Can we get better at flexing utopian thinking as we try to tell stories about low carbon futures?
We were looking for utopia. Our time in the IABR exhibit was almost up, but I had found my way to a display titled Utopia as an Option. I considered the images suspended in a mesh of wires that gave an impression of both structure and space and I was particularly struck by the suggestion that we look for utopia “without losing our naivety”.
I had come to the IABR exhibit on The Next Economy as part of a workshop field trip. A group of researchers, practitioners and artists had gathered in the Lorentz Center in Leiden University for a workshop focused on how we might tell stories about low carbon futures. Radically reducing the entanglement of carbon in our economies requires not only action in the present, but also thinking about the future differently. And so we came to the IABR with burgeoning ideas about how we might narrate those potential futures.

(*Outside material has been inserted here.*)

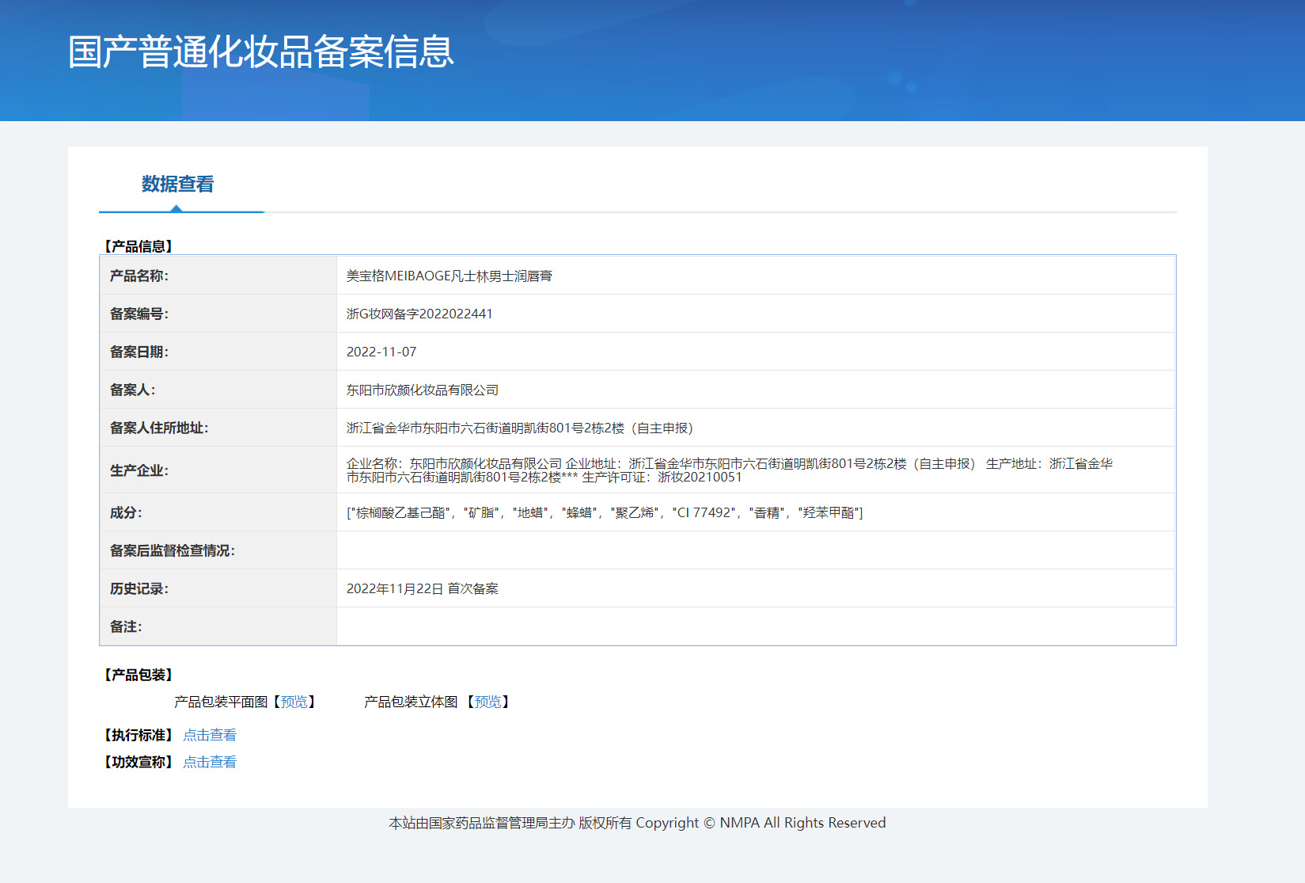
Task: Click 点击查看 next to 执行标准
Action: tap(210, 735)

The idea of utopia was particularly enticing to a group of the workshop participants. Utopia seemed to draw together shared interests in experimentation, better ways of being, and about the possibilities of positive story telling. At the same time, we were also curious about how easy it is to limit utopia. As we reflected on what we had seen in the exhibit, our group discussion developed along a key line of tension: utopian potential vs. limitations on utopia.
Across the exhibit, we saw nuggets of utopian potential. We saw that there were many stories told about the creation of spaces of encounter for people and the creative use of space in cities. These displays showed the possibilities of using encounters between people to solve other social and environmental problems at the same time. We also saw how many of the displays took an expansive view of infrastructure. Many showed us the ways that enhanced social systems, for example, can be thought of as infrastructure essential to the next economy.

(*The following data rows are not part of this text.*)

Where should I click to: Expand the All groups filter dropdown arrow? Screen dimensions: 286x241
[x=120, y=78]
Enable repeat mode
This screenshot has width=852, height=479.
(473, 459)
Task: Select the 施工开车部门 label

But we also realized that looking for utopia was challenging. It is so easy to see the ways that ideas fail to reach our personal understanding of utopia. Can it be productive to suspend our criticism in order to offer utopian readings of ideas, even if it means working against the grain of the exhibit? Should we sometimes hold on to our naivety to fully unleash utopianism as a way of thinking?
Limitations on Utopia
In many ways, the exhibit also shed light on the ways that we limit ourselves when we tell stories about the future. The messiness of life becomes sanitized in computer renderings of the future, for example, so that there are no dirty utopias. We also found it hard to see utopian potential in cases where ownership and control was glossed over. The presence (though not exclusive) of top-down visions rather than those arising from the multitude limited what kinds of utopian visions were available across the exhibit. If we are looking for utopia, a key question is whose utopia are we seeing? What kinds of quality of life and what kinds of distributions of access are present in various utopias? Finally, by deciding on a primary goal, even an important one, we do shut down other approaches that might have centred on a different utopian ideal. The focus on productivity in some ways limits the things that can be accomplished by a utopia.

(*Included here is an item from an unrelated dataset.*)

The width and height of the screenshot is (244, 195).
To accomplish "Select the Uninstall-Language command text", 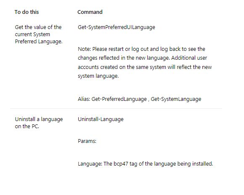I will pos(101,119).
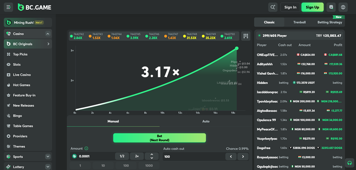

Though we saw limitations on utopia in the exhibit, this tension in our group discussion showed how utopia might be a useful concept to exercise anyway. Maybe utopianism is a way of thinking that can be enabled or limited. Perhaps it is like a muscle that can be exercised and we can get better at flexing utopian thinking as we try to tell stories about low carbon futures.
Laura Tozer is a doctoral candidate in the Department of Geography at the University of Toronto and a Social Sciences and Humanities Research Council CGS Doctoral Scholar.